* START Data entries *
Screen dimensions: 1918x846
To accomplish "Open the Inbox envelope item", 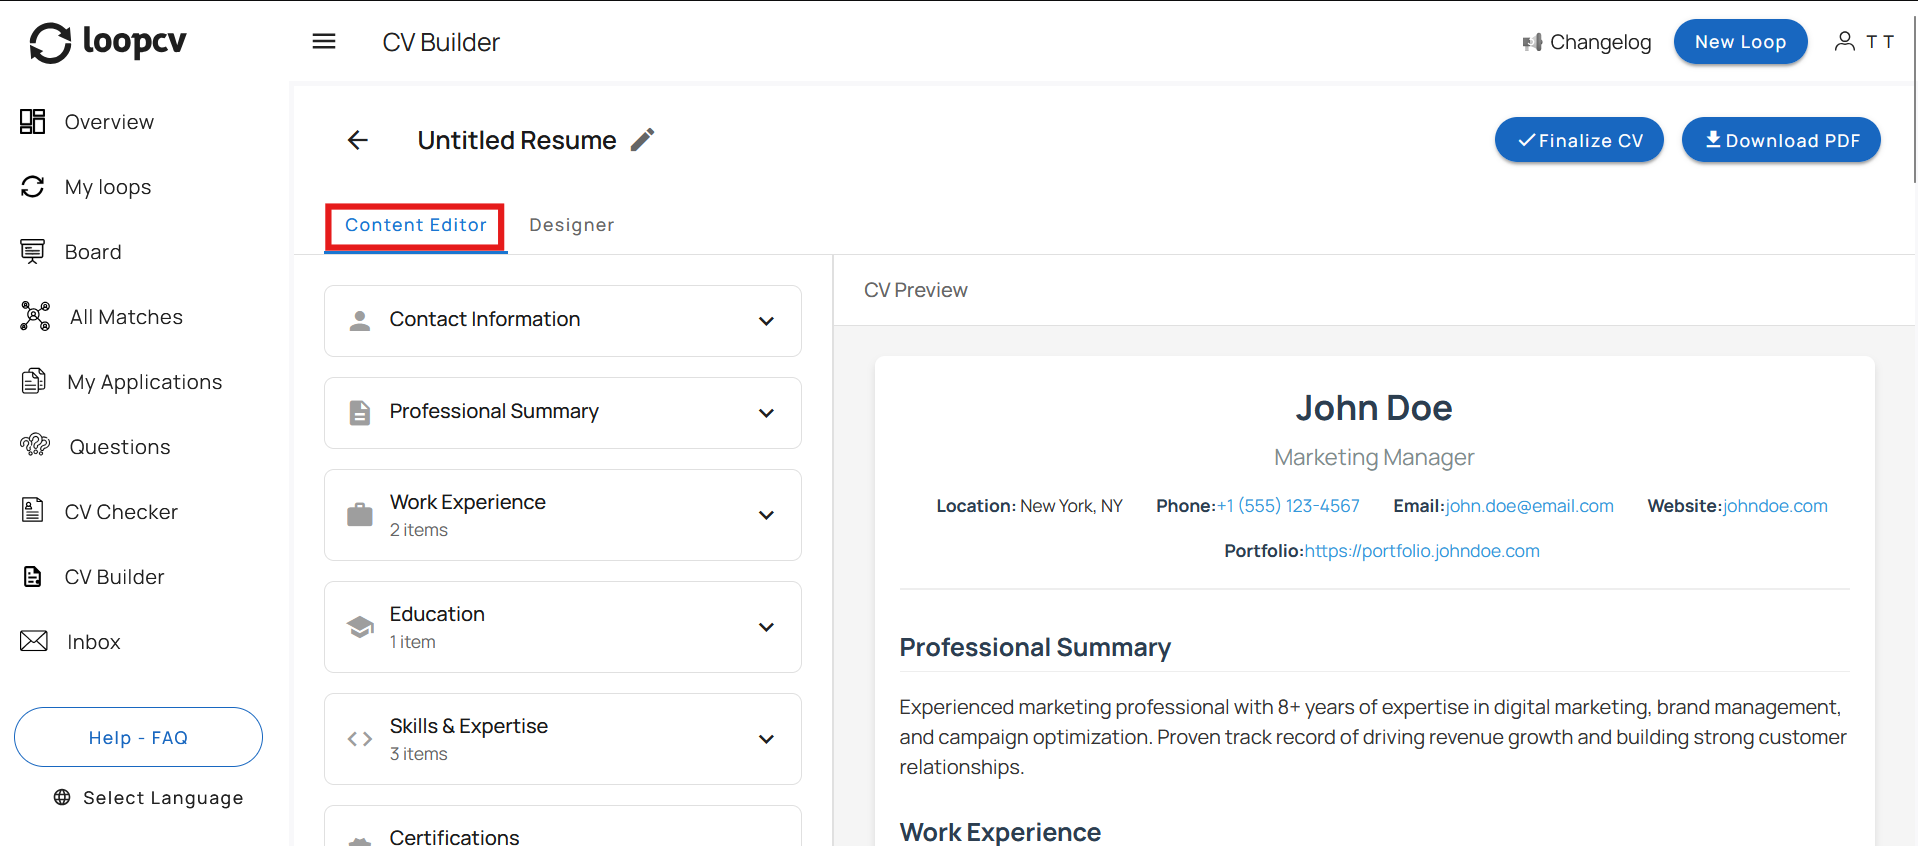I will point(93,642).
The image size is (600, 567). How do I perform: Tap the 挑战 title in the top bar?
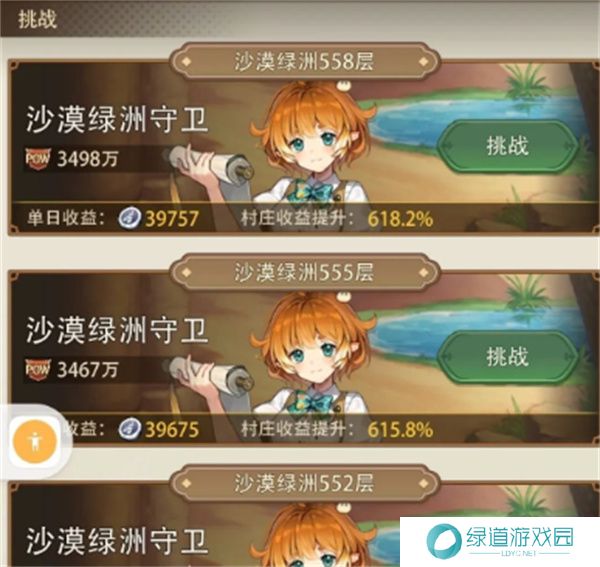[38, 19]
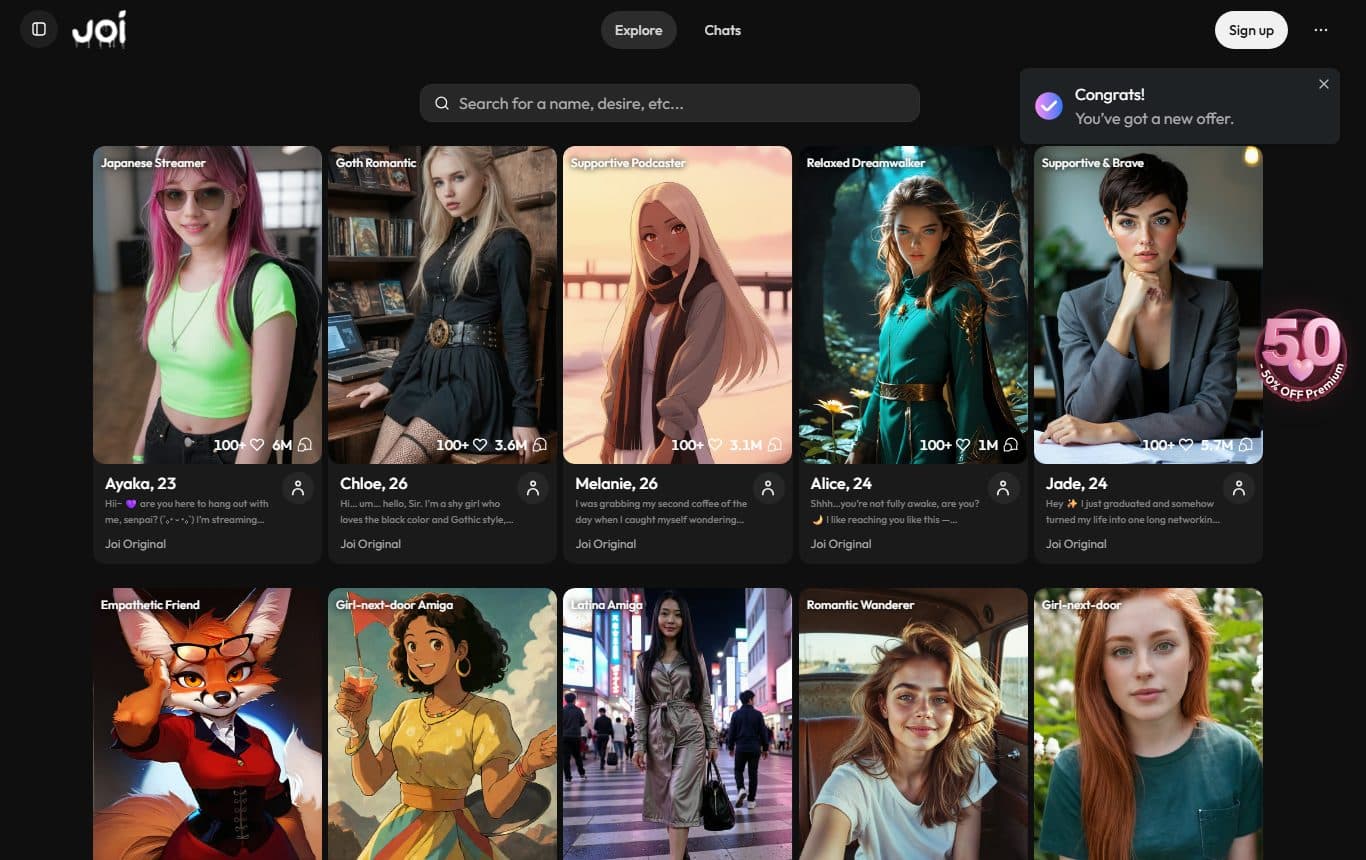
Task: Open Alice's profile icon
Action: point(1002,488)
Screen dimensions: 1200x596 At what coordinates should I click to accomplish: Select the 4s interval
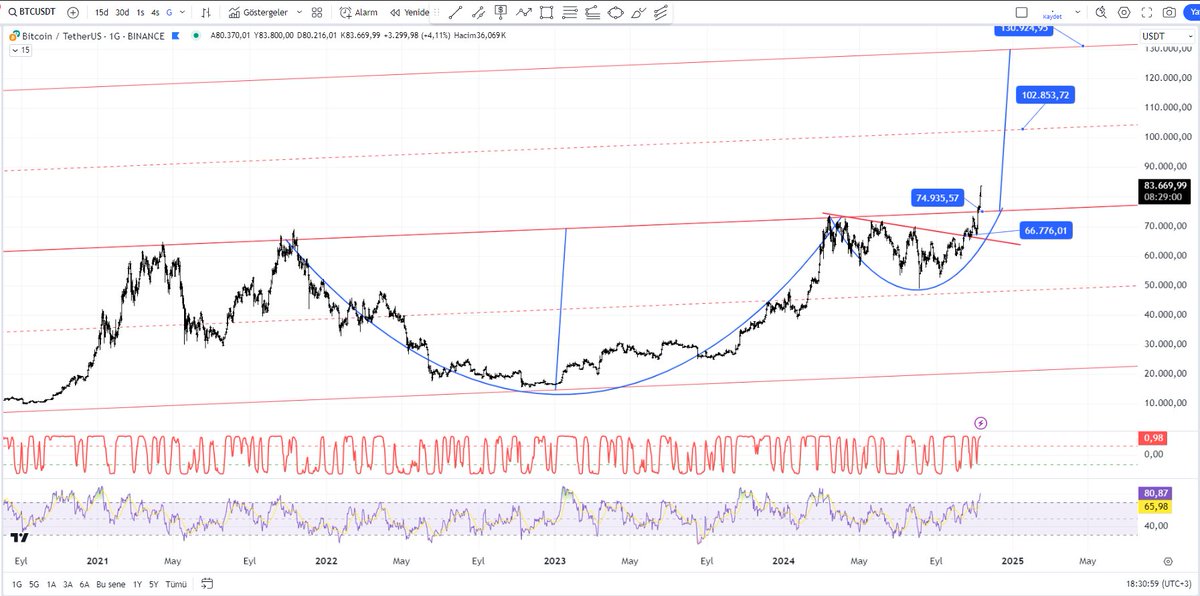[156, 12]
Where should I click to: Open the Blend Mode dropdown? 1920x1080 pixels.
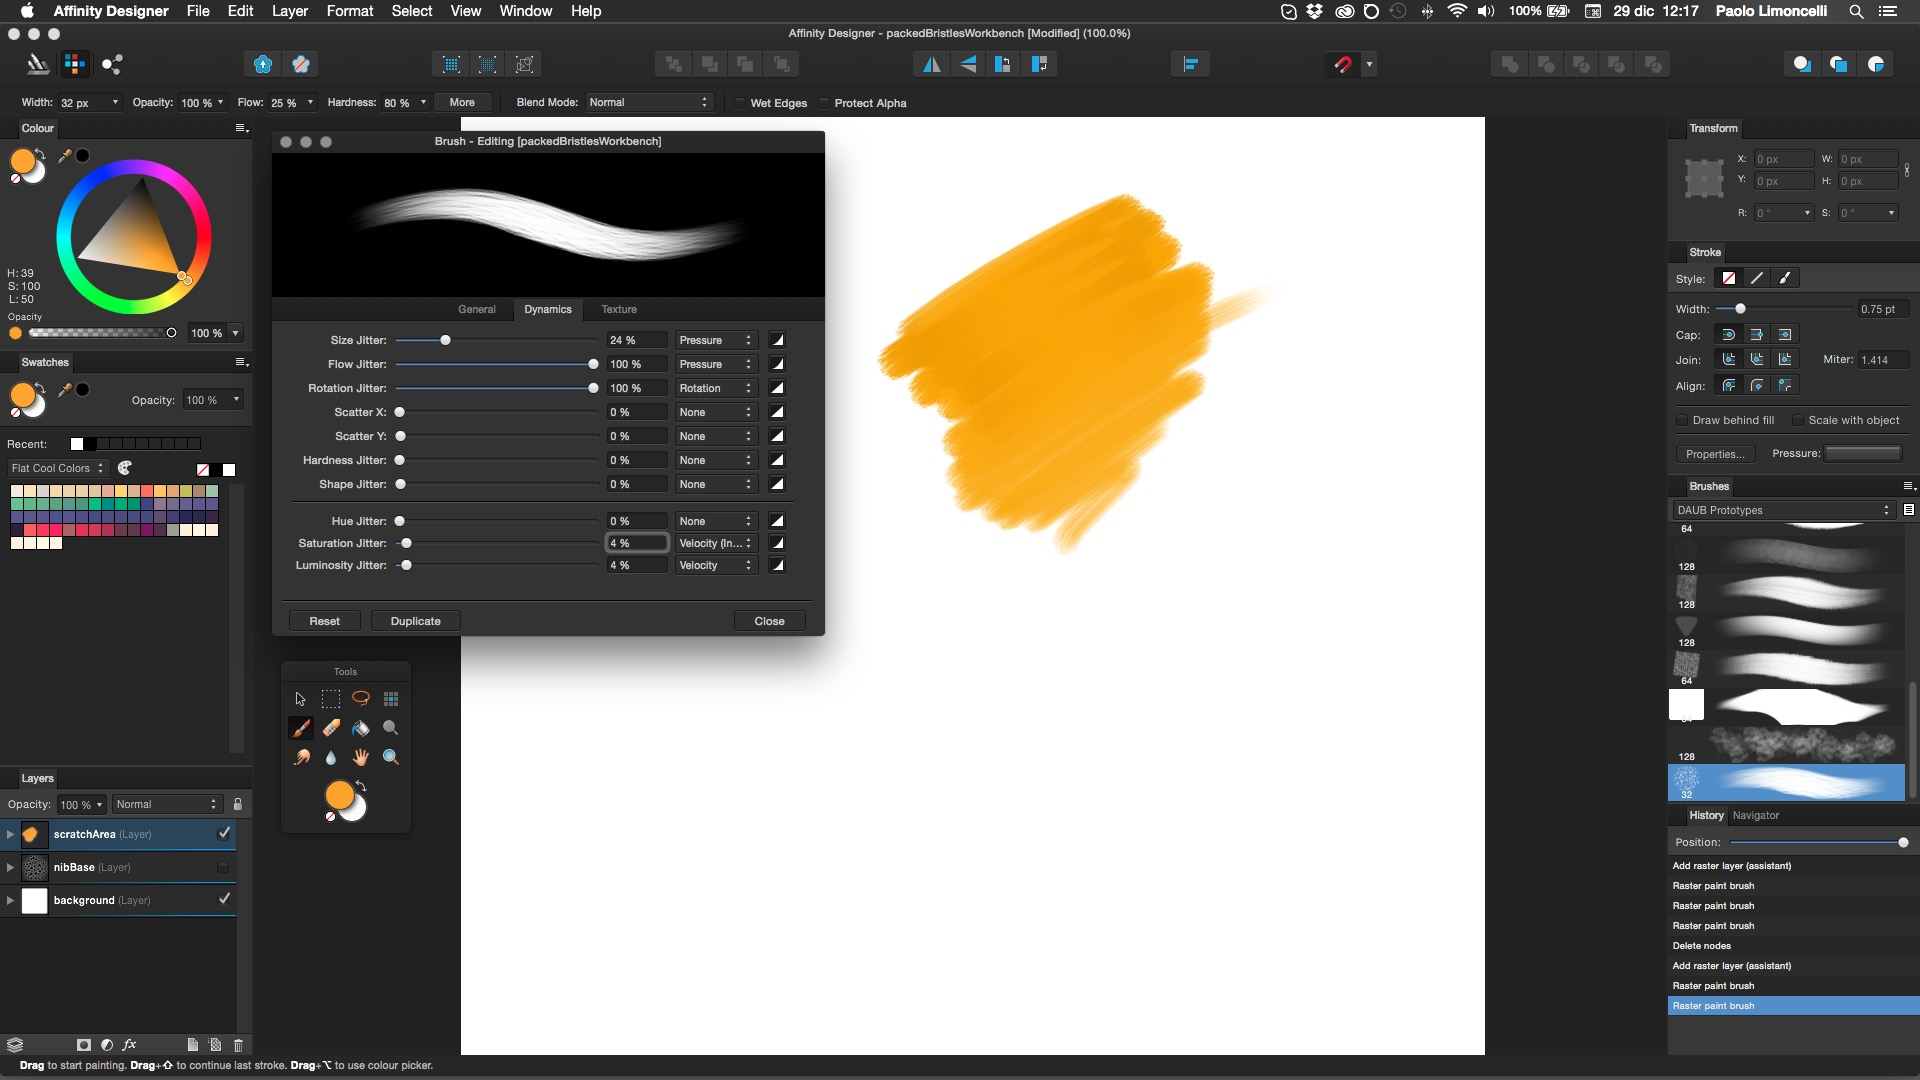(648, 102)
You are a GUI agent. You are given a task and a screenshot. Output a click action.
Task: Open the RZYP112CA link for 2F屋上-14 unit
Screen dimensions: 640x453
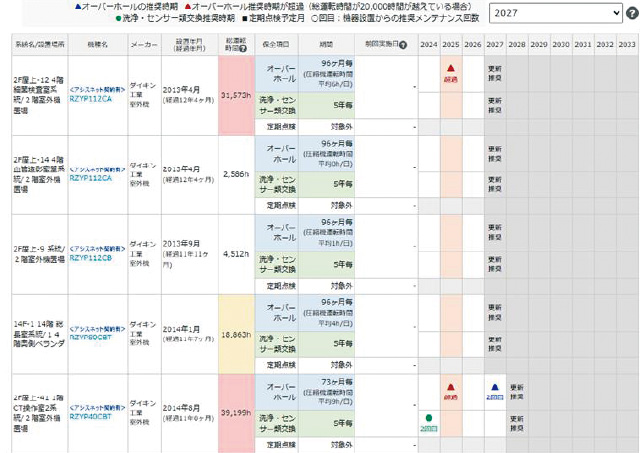[92, 178]
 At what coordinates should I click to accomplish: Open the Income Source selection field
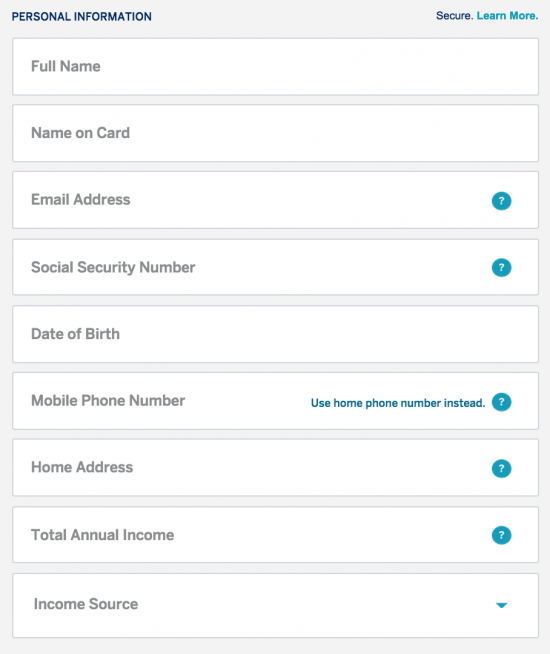click(275, 605)
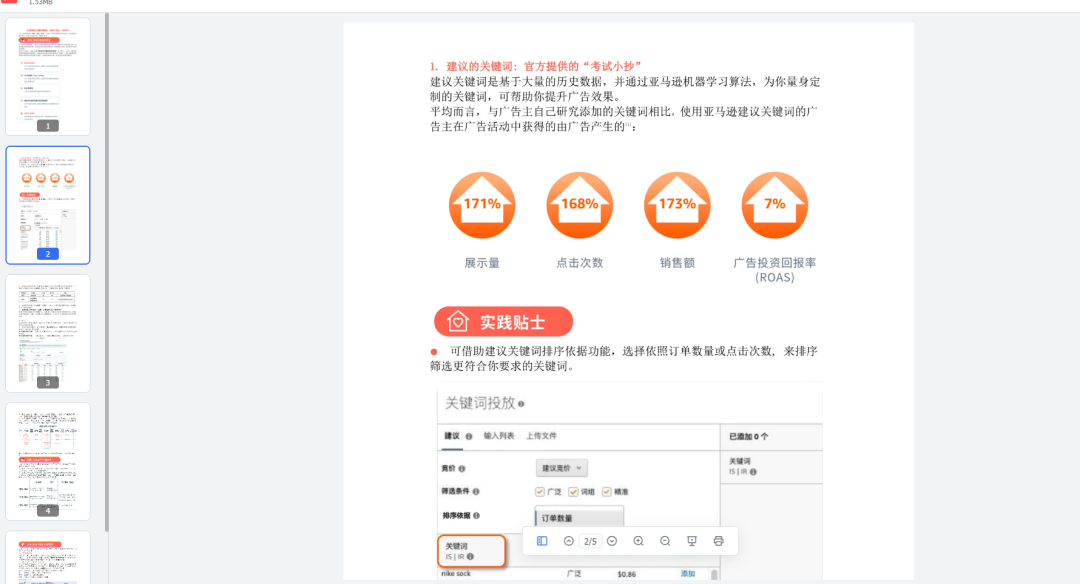Disable the 精准 match type checkbox
This screenshot has width=1080, height=584.
click(606, 491)
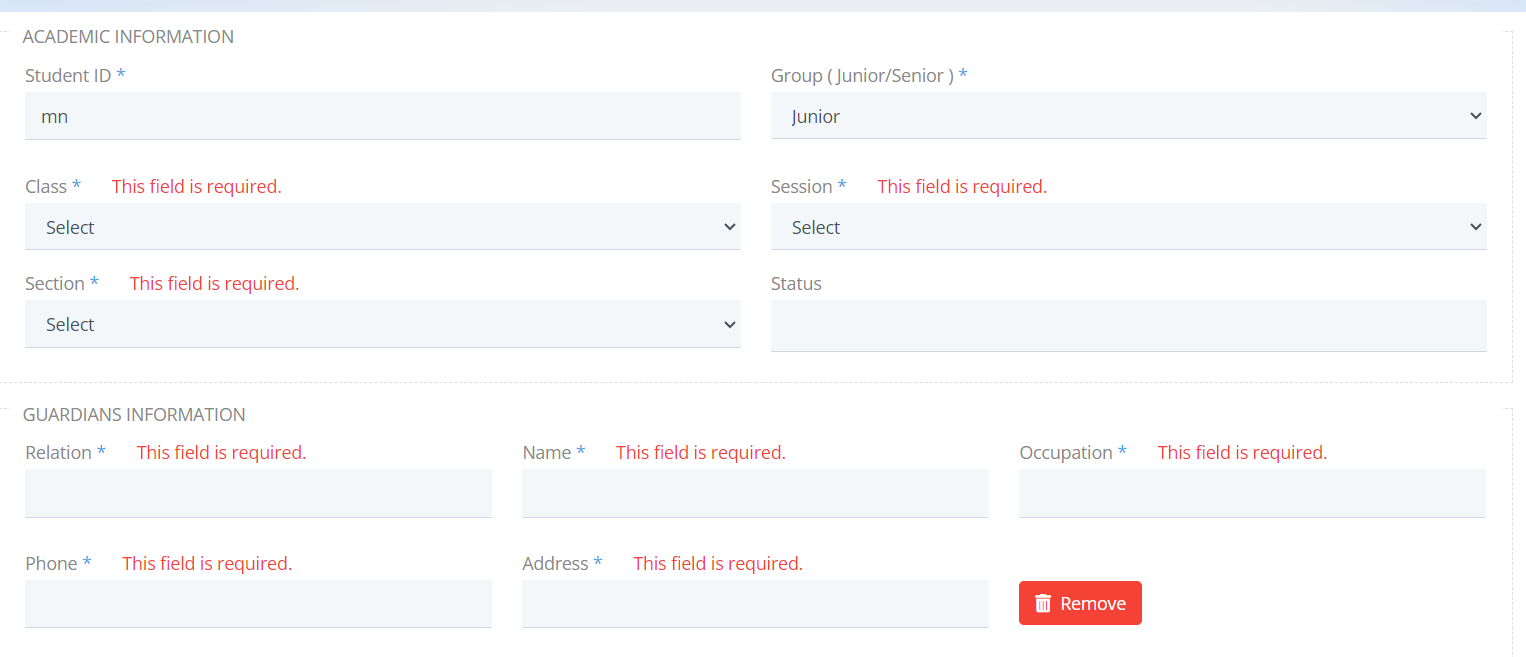Focus the Occupation input field
The height and width of the screenshot is (657, 1526).
pos(1252,493)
* END Data entries *
Requirements: Retype everything from the line containing "At what coordinates should I click to accomplish: Open" down to the end of the records, leaving out the pictures.

Exercise answer:
 At what coordinates should I click to accomplish: Open the Income Source selection field
click(275, 605)
Disable the 精准 match type checkbox
This screenshot has width=1080, height=584.
click(606, 491)
Focus the Occupation input field
The height and width of the screenshot is (657, 1526).
pos(1252,493)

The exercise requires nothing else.